Document section
# # # #
The case sits at the intersection of:

  • Service tax legacy disputes pending before the CESTAT, and
  • Implementation of SVLDRS, a one‑time amnesty/settlement scheme intended to clean up past indirect tax disputes.

The decision reaffirms and operationalises the principles earlier set out by a co‑ordinate Bench in Code Engineers Pvt. Ltd. v. Union of India, 2021 (46) G.S.T.L. 400 (Bom), particularly concerning the meaning and scope of “verification” by the designated committee.


2. Factual and Procedural Background

2.1 Parties

  • Petitioner: Evershine Enterprises – an assessee under the service tax regime.
  • Respondents:
    • Union of India through the Secretary, Ministry of Finance, and
    • Departmental authorities, including the service tax Commissionerate (Respondent No. 3) responsible for adjudication and SVLDRS processing.

2.2 Service Tax Proceedings

  1. First Show‑Cause‑cum‑Demand Notice – 13 June 2013
    Demanded service tax of ₹ 2,25,31,804 for FYs 2008‑09 to 2011‑12. The Petitioner’s reply (9 December 2013) specifically stated that a major portion of the demand had already been remitted before the notice was issued.
# # # #
Exercise 1
From the case summary, list every party named under the heading "2.1 Parties," and give the role assigned to each.
Exercise 2
Using the case summary, answer each question briefly:
(a) How much service tax did the first show-cause-cum-demand notice demand?
(b) Which earlier decision's principles does this decision reaffirm?
(c) On what date did the Petitioner reply to the first notice?
Exercise 3
Echo the passage of the case summary that opens with the words containing "2. Factual and" and closes with "notice was issued.", reproducing it precisely.

Given material
# # # #
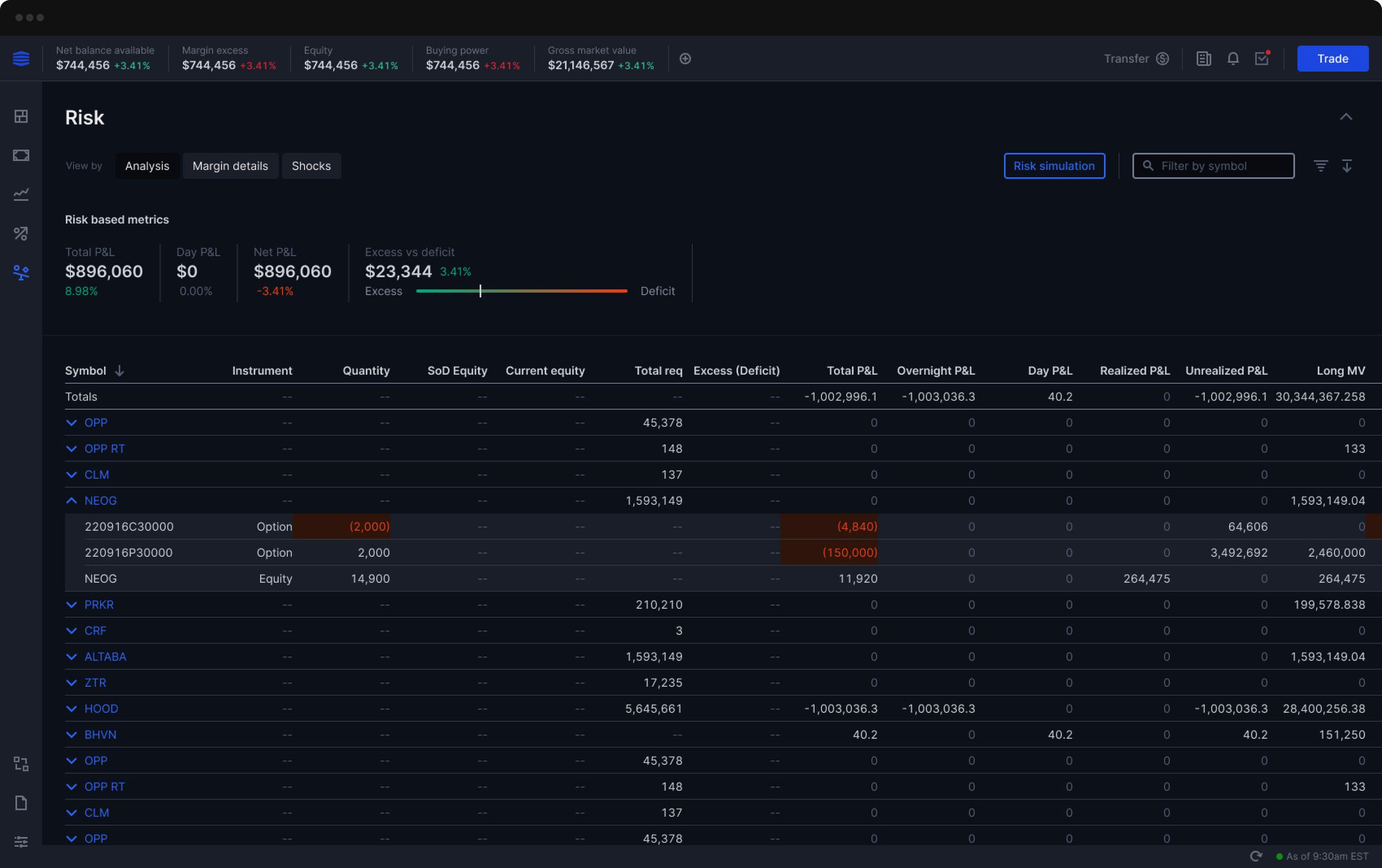Open the inbox icon with red dot

pyautogui.click(x=1261, y=59)
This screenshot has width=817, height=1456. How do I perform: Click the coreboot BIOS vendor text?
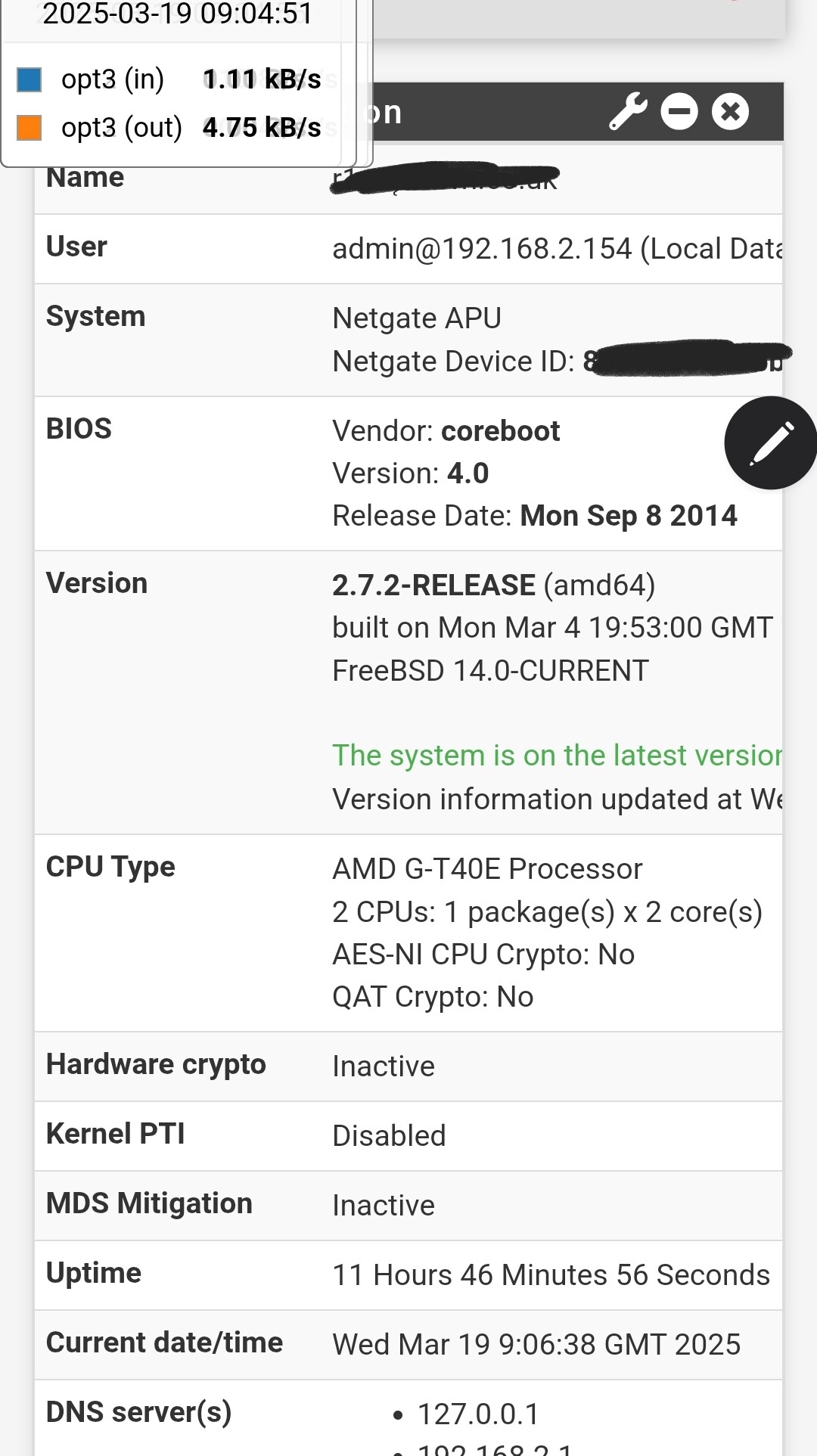pyautogui.click(x=500, y=431)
# # # #
Expected output 1
- Evershine Enterprises: Petitioner, an assessee under the service tax regime
- Union of India through the Secretary, Ministry of Finance: Respondent
- Departmental authorities, including the service tax Commissionerate (Respondent No. 3) responsible for adjudication and SVLDRS processing: Respondents

Expected output 2
(a) ₹ 2,25,31,804, for FYs 2008‑09 to 2011‑12.
(b) Code Engineers Pvt. Ltd. v. Union of India, 2021 (46) G.S.T.L. 400 (Bom).
(c) 9 December 2013.

Expected output 3
2. Factual and Procedural Background

2.1 Parties

  • Petitioner: Evershine Enterprises – an assessee under the service tax regime.
  • Respondents:
    • Union of India through the Secretary, Ministry of Finance, and
    • Departmental authorities, including the service tax Commissionerate (Respondent No. 3) responsible for adjudication and SVLDRS processing.

2.2 Service Tax Proceedings

  1. First Show‑Cause‑cum‑Demand Notice – 13 June 2013
    Demanded service tax of ₹ 2,25,31,804 for FYs 2008‑09 to 2011‑12. The Petitioner’s reply (9 December 2013) specifically stated that a major portion of the demand had already been remitted before the notice was issued.